A un lustro de su debut en París, podemos disponer aquí de la obra que desde su estreno no ha parado de representarse en el mundo, la más premiada y aclamada unánimemente por la crítica en ese lapso. La cual se ofrece aquí además en una versión de excelencia, que la instala en el punto más alto de una temporada que partió muy bien.
"El padre" es el Opus 7 de Florian Zeller (hoy de 38), el más elogiado talento de los nuevos dramaturgos galos que, sin innovar en la escritura, ha sabido convocar al público provocándolo con tópicos de lo más cotidianos, pero que por ingratos solemos rehuir. Con su hábil dominio de los recursos técnicos, inventiva y cierta malignidad, los aborda manteniendo el equilibrio entre la distancia intelectual y lo sensible. Porque se debe decir, antes que nada, que esta obra no es un panorama alegre. Al contrario, es la más implacable zambullida en los estragos de la vejez, que es para donde vamos todos, un proceso devastador que hemos presenciado en nuestros progenitores. Y acerca de la enfermedad de Alzheimer, una amenaza presente en la ancianidad. O sea, como propuesta, una vivencia dura y acongojante, pero a fin de cuentas catártica y liberadora.
Ecos de "El rey Lear" y de Harold Pinter resuenan en esta historia acerca de un ingeniero retirado cuyo deterioro mental le obliga a depender de su hija, quien lo acoge en su hogar, alterando la relación con su pareja y toda su existencia. Algo parecido a situaciones reales que todos hemos oído. De los olvidos, distorsiones de percepción, obsesiones y malos entendidos del anciano, da cuenta el diálogo. Pero la estrategia más despiadada de la pieza es su planteo teatral, que convierte al escenario en el espacio mental del octogenario protagonista. Si lo que escuchamos a lo largo de los 15 cuadros suele ser dudoso e incierto, lo que vemos nos hunde en la confusión alucinatoria: ambientes distintos que lucen parecidos, personajes con un aspecto físico que luego resultan tener uno muy diferente, otros que parecen desconocidos y son en realidad un ser querido. A medida que Andrés se va olvidando de sí mismo, el albo espacio se va quedando vacío. En su regresión a la infancia, no le queda más que buscar consuelo en el acogedor regazo de la madre.

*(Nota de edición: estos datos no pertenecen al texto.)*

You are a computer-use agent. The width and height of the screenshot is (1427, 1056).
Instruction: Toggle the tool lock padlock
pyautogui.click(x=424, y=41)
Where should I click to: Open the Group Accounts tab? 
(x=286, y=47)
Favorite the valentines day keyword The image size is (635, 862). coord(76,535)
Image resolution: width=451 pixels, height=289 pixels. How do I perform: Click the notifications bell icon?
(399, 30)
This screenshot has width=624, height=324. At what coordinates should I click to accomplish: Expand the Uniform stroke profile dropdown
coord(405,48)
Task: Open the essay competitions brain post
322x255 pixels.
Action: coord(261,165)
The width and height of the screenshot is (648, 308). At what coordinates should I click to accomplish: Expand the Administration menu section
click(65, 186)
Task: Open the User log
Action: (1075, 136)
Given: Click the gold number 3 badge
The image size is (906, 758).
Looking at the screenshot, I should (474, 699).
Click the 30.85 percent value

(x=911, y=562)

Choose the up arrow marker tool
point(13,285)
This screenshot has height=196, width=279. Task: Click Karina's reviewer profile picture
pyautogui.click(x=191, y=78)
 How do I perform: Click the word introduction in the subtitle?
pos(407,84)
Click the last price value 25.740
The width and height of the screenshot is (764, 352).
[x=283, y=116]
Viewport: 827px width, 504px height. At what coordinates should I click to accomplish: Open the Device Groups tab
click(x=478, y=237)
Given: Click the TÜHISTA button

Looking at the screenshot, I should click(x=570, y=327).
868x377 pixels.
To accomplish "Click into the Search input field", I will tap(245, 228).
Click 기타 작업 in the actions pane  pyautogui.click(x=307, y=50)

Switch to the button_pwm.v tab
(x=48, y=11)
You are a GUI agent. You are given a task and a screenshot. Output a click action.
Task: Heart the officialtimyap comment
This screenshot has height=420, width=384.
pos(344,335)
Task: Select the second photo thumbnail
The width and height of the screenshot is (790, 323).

Ese es solo un flanco. La pieza bucea en cómo evoluciona la compleja y dolorosa relación entre padre e hija. En esto el montaje goza del brillante acierto de poner a Héctor y Amparo Noguera -dos de los intérpretes mejor dotados de nuestro medio- en esos roles. Lo que da a su doble encarnación una riqueza personal en verdad e intimidad entrañable. Por lo demás, Noguera, a los 80, brinda una actuación virtuosa que es como la suma de todo lo que hizo antes. La obra explora asimismo en el nexo entre el viejo y sus enfermeras cuidadoras, y entre la hija y su pareja. La dureza del retrato se aligera, por decirlo así, con algunos giros de humor muy negro y cruel.
Descarnadamente lúcida, a la vez emocional y sensitiva, esta es una puesta redonda a la que no le falta ni le sobra nada. Cada recurso aporta orgánicamente al total para cumplir una función estética, en tanto modula atmósferas y estados de ánimo de modo perfectamente calibrado. Por cierto, marca la madurez definitiva del actor Marcelo Alonso como director, que en la última década dio muestras indudables de su gran talento como tal (recordamos "Cara de fuego", en 2009, y la atrapante "Rápido, antes de llorar", al año siguiente).
Teatro UC.
Jorge Washington 26, Ñuñoa.
Nueva temporada del 12 de julio al 5 de agosto.